Born in Clarkson, Scotland back in 1956, guitarist Brian Robertson played with Thin Lizzy on 5 studio albums and also with Motörhead on the 1983 studio album “Another Perfect Day”.

In an interview back in via Sleazeroxx Brian Robertson recalled when he and Lynott had a discussion during the recording of “Running Back” from the 1976 album “Jailbreak”: “When we were recording “Running Back” for the Jailbreak album — Phil (Lynott) and I had a big bust up over that. I always loved the song. We were sitting in the studio and I said, ‘This smacks of Little Feat to me.'”

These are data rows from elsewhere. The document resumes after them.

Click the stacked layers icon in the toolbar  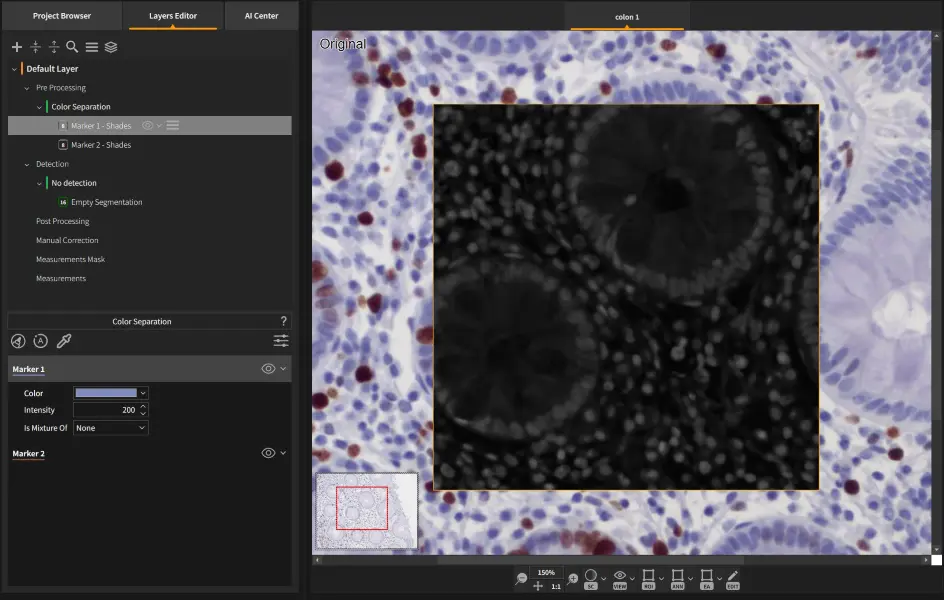click(x=111, y=47)
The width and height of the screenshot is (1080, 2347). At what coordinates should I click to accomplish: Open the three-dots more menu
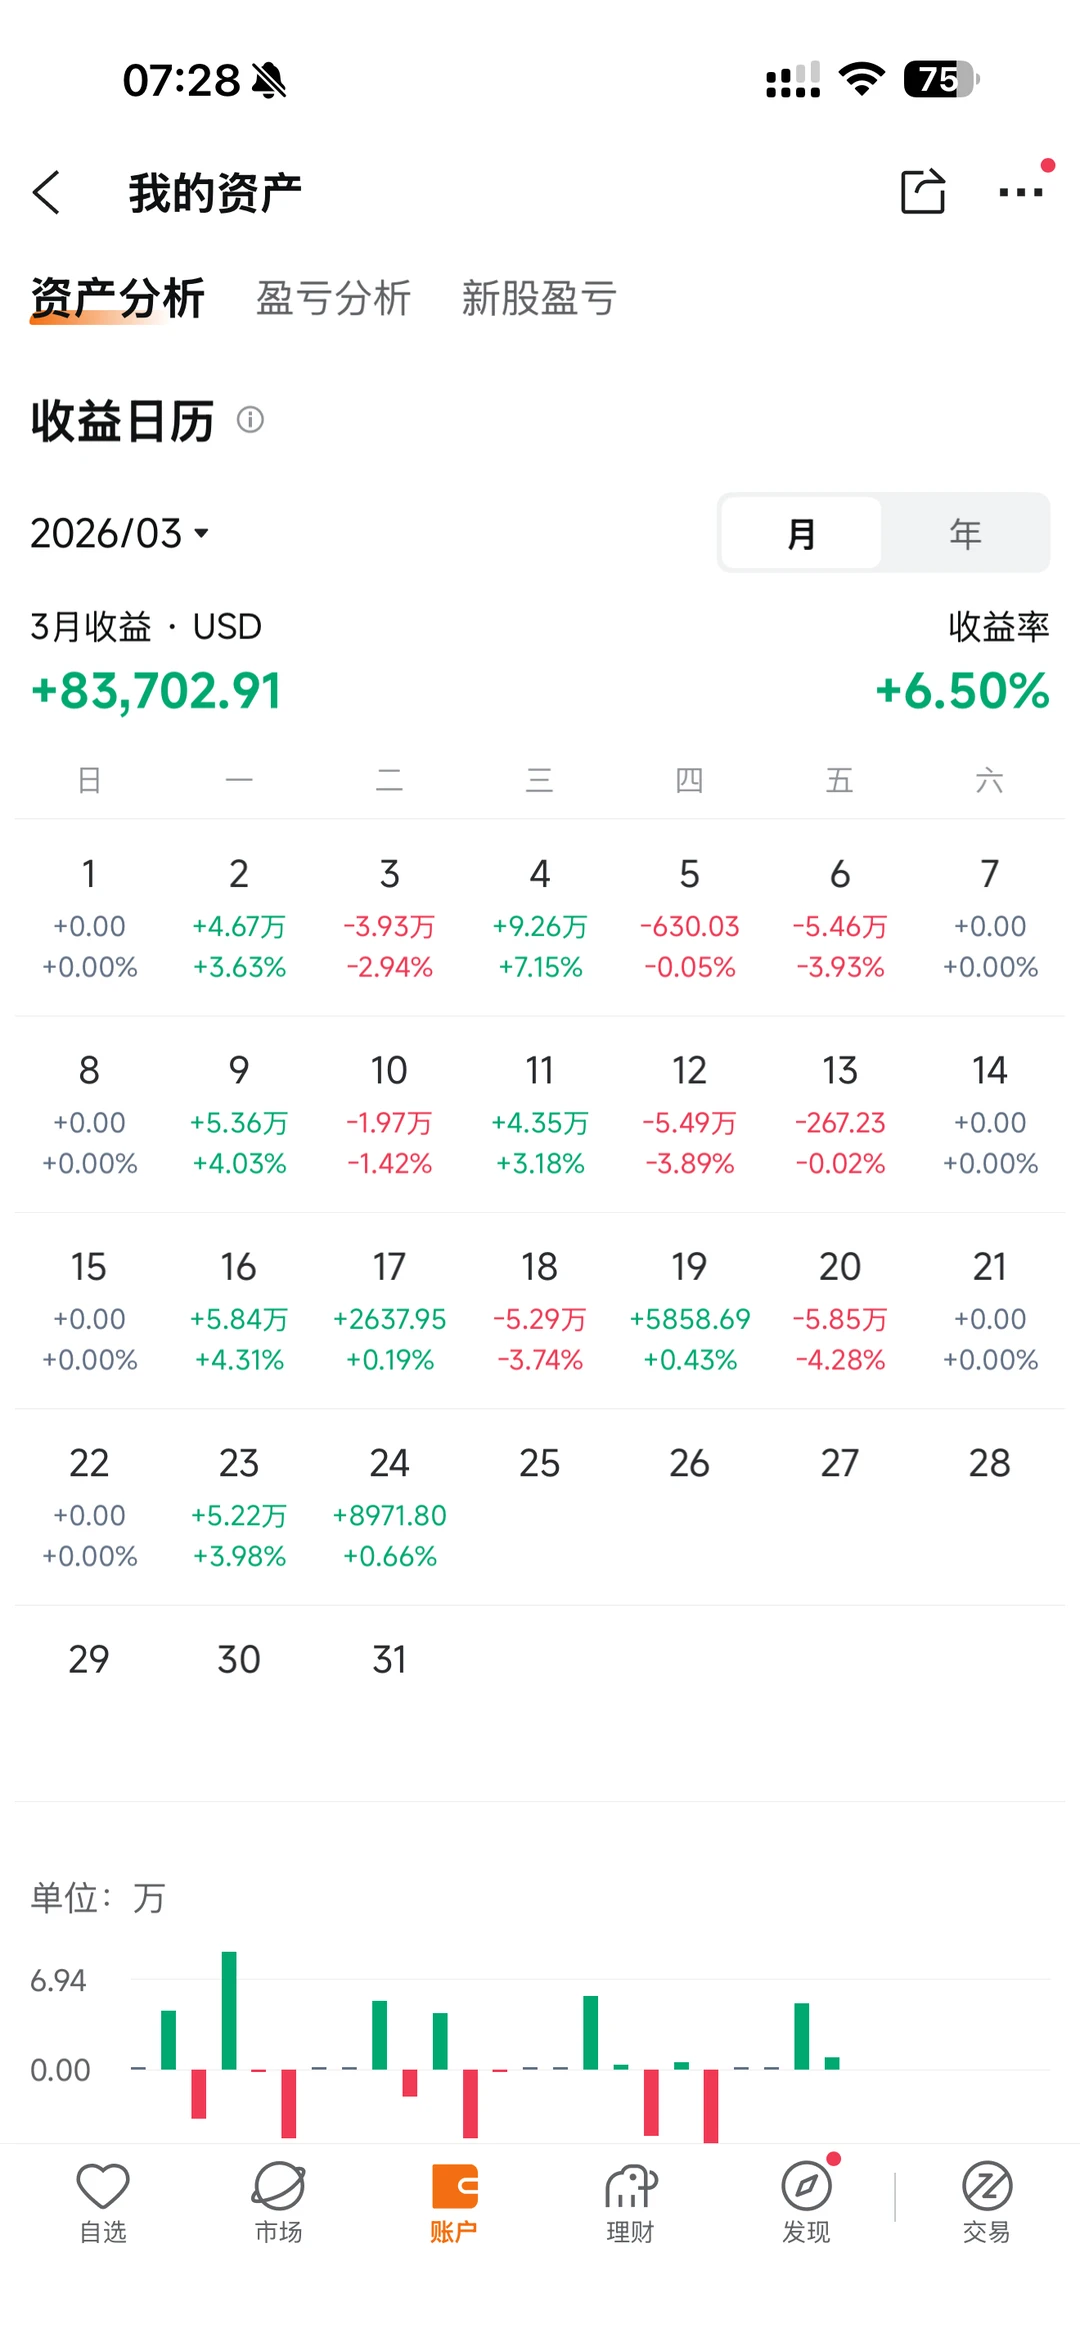(1021, 192)
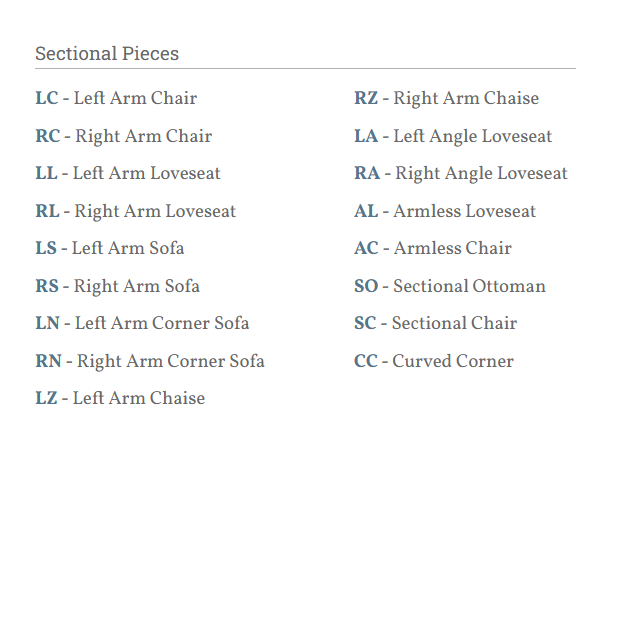Click RC - Right Arm Chair
640x641 pixels.
(124, 136)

“I went over to the grand piano and started playing a little boogie version of it. Lynott pressed the button on the desk and said, “That’s enough, we’re not doing that!” I got pissed off because I’d only been playing it for about five minutes you know. We had a big argument about it… I recall I told him to ‘fuck off’, he told me to ‘fuck off’ and then I went to the pub. I didn’t play on the version of “Running Back” on the Jailbreak album, its all Scott (Gorham) because I refused to do it. Phil wanted to do it pop… I wanted to do it blues.”